» TASKS TO CARRY OUT
a – Answer the following about the article on the BOK cell death pathway:
(i) Researchers at which hospital carried out the study?
(ii) Which two BCL-2 family proteins does BOK work independently of?
(iii) What do the researchers say is needed in the future?
b – From the article on the BOK cell death pathway, extract the passage from "Researchers identify previously" up to and including "the journal Cell.", copied word for word.

Researchers identify previously unknown pathway for cell death.
It is known that cell death is a mechanism used by multicellular organisms to help them survive by removing infected, damaged or unwanted cells. Mitochondria are known as the energy-generating organelles of the cell, or cell powerhouses. However, they may also activate cell death under certain conditions and assist in the removal of damaged cells from the body. Now, a study from researchers at St. Jude Children’s Research Hospital has uncovered a new pathway for mitochondrial cell death which involves the protein BCL-2 ovarian killer, otherwise known as BOK. The team state that their findings may lead to new ways to trigger cell death in some types of cancer cells. The opensource study is published in the journal Cell.
Previous studies show that the mitochondrial pathway of cell death or apoptosis starts by permeabilization of the mitochondrial outer membrane which becomes peppered with small holes. The leakage of proteins and other molecules from the space between the inner and outer membranes of the mitochondria into the cytosol sets in motion a series of reactions that lead to the rapid demise of the cell. BOK is an effector of mitochondrial apoptosis that appears to work in a different way to known proteins that initiate mitchondrial cell death. The stability of BOK appears to be directly related to the amount of cellular stress experienced within the endoplasmic reticulum. The current study reveals a newly discovered mechanism for mitochondrial cell death involving the effector protein BOK.
The current study shows that BOK is controlled at the level of protein stability by components of the Endoplasmic Reticulum Associated Degradation (ERAD) pathway. Data findings show that ERAD is a quality control mechanism that helps to detect and eliminate damaged and often unfolded proteins.
Results show that BOK works independently of BAK and BAX, two other members of the BCL-2 family of proteins that regulate and contribute to mitochondrial cell death. Data findings show that the fate of the cell during stress appears to be intricately linked to the signaling pathways, such as the BOK pathway, that trigger mitochondrial cell death. The lab note that this suggests that cancer cells expressing high levels of BOK may be particularly sensitive to inhibitors that target the proteasome or the ERAD pathway.
The team surmise that the development of specific inhibitors that target the ERAD pathway could provide useful alternatives to some of the known proteasome inhibitors that stop the growth of cancer cells. They go on to add that some proteasome inhibitors affect multiple targets in ways that do not meet the desired level of specificity and an ERAD inhibitor might overcome this drawback. For the future, the researchers state that more work is needed to identify suitable molecules to target the ERAD pathway.

» SOURCE MATERIAL
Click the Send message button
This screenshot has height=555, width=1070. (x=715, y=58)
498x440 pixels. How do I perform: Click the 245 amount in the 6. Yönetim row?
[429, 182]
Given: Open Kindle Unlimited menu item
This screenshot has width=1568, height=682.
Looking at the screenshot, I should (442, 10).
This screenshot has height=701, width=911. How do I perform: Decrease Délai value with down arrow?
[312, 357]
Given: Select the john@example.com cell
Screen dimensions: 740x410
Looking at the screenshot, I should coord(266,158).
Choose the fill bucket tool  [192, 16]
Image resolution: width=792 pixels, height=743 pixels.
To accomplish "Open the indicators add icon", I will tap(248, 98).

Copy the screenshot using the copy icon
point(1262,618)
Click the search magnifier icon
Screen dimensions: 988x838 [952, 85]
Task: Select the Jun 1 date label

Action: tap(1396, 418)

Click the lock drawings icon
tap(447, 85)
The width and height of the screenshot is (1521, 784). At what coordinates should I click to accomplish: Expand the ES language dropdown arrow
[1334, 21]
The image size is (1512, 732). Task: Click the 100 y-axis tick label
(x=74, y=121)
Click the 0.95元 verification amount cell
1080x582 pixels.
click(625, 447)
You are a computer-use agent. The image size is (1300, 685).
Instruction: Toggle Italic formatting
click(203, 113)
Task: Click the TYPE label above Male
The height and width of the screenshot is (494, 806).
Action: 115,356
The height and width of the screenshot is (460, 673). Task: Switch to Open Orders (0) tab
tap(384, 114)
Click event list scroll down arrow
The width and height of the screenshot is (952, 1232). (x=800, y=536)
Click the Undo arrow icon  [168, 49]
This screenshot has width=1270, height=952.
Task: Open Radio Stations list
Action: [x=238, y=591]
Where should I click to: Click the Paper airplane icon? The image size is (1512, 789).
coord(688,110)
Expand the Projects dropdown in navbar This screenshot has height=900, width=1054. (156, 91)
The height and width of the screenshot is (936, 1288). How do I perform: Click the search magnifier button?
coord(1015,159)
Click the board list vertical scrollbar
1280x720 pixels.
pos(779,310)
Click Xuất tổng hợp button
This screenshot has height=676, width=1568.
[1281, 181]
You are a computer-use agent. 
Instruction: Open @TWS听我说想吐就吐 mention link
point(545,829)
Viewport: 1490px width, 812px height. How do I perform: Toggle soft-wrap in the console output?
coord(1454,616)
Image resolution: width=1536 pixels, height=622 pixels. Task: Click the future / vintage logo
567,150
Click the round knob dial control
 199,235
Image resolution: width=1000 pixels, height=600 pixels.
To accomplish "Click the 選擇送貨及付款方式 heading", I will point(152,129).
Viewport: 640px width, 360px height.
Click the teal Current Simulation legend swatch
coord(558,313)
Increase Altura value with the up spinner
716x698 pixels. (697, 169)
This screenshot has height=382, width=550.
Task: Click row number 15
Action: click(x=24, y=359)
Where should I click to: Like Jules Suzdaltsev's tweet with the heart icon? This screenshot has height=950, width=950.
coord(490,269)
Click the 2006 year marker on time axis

» RESPONSES FOR EACH TASK
a –
(i) St. Jude Children’s Research Hospital
(ii) BAK and BAX
(iii) More work to identify suitable molecules to target the ERAD pathway

b –
Researchers identify previously unknown pathway for cell death.
It is known that cell death is a mechanism used by multicellular organisms to help them survive by removing infected, damaged or unwanted cells. Mitochondria are known as the energy-generating organelles of the cell, or cell powerhouses. However, they may also activate cell death under certain conditions and assist in the removal of damaged cells from the body. Now, a study from researchers at St. Jude Children’s Research Hospital has uncovered a new pathway for mitochondrial cell death which involves the protein BCL-2 ovarian killer, otherwise known as BOK. The team state that their findings may lead to new ways to trigger cell death in some types of cancer cells. The opensource study is published in the journal Cell.